Again on the weekend, on my way back from a Caribbean-themed Zumba class (the instructor decided to freestyle), I got caught up in an animated conversation between an older black ex-DJ cleaning out his house via a yard sale on his stoop, and a young white, self-confessed music geek. They were expounding the superiority of record players over iTunes, especially for tracks by jazz legends like Herbie Hancock. They doled out advice on where to buy the gear (corner of Atlantic Avenue and something) and how to set it up. Dropping a needle on a record is more interactive than pressing a button, they claim.
Last week I took the subway out of Brooklyn to Broadway, to see Mountaintop, a moving and cosmic production about Martin Luther King. It was interactive too, in places. When Samuel L Jackson, who plays the reverend, addressed the audience with ‘Can I get an amen?’, we answered back, like an obedient congregation in one of those Harlem churches that tourists like to visit. In fact, here in Brooklyn, it seems there is a church like that on every second block. On Sundays, your spirits can be lifted just from strolling around and listening to the good god-fearing folk belting out gospel songs.

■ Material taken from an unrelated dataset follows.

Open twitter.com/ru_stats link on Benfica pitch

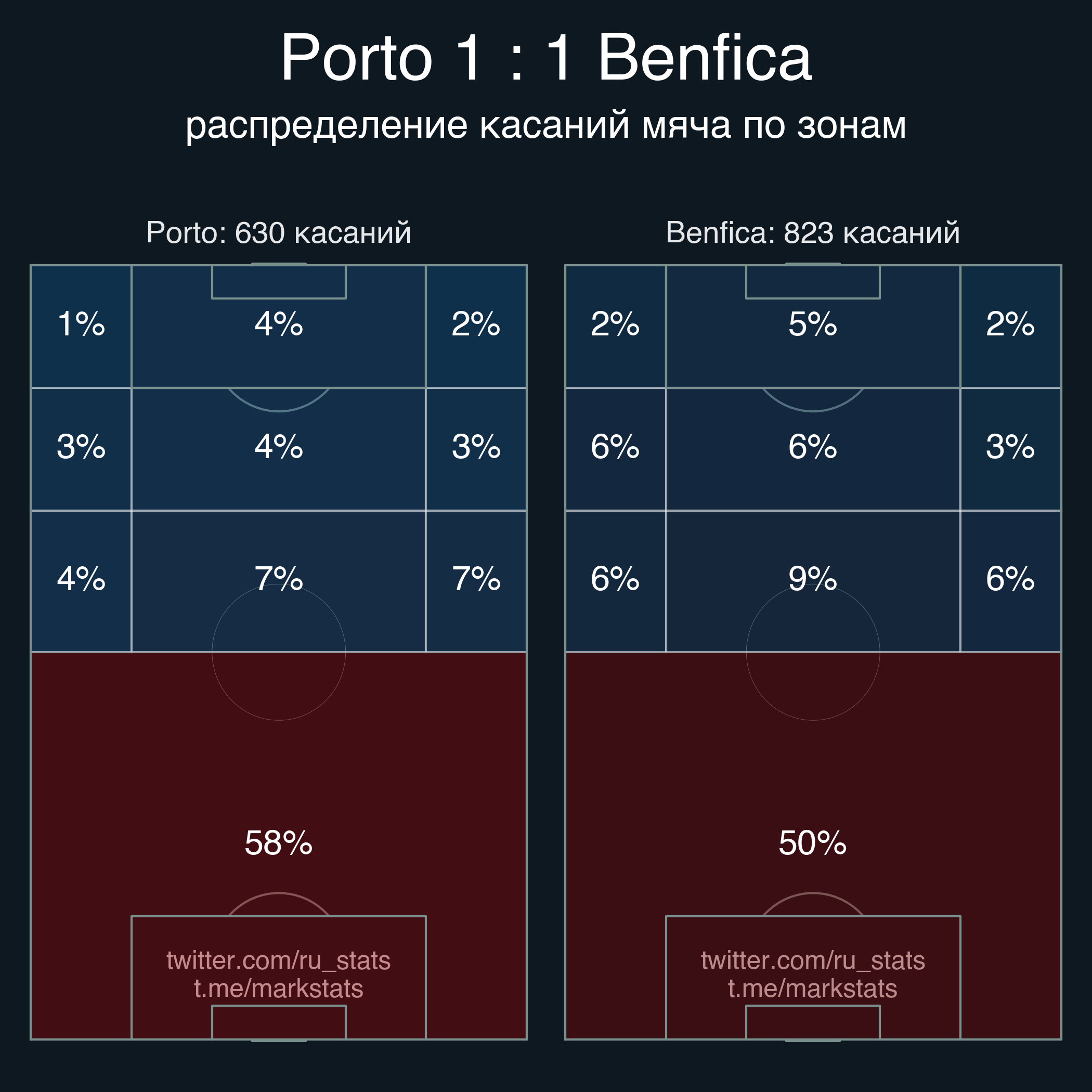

This week I am exploring surrounding neighbourhoods, not by choice. Because we only sublet our apartment for a month, and asked for an extension too late — yes, we are kicking ourselves over this — we are looking for another apartment. Our search took us to Greenpoint today. The Polish are the dominant ethnic group in this area. It’s only a few stops away on the subway but the colours of Brooklyn change dramatically again.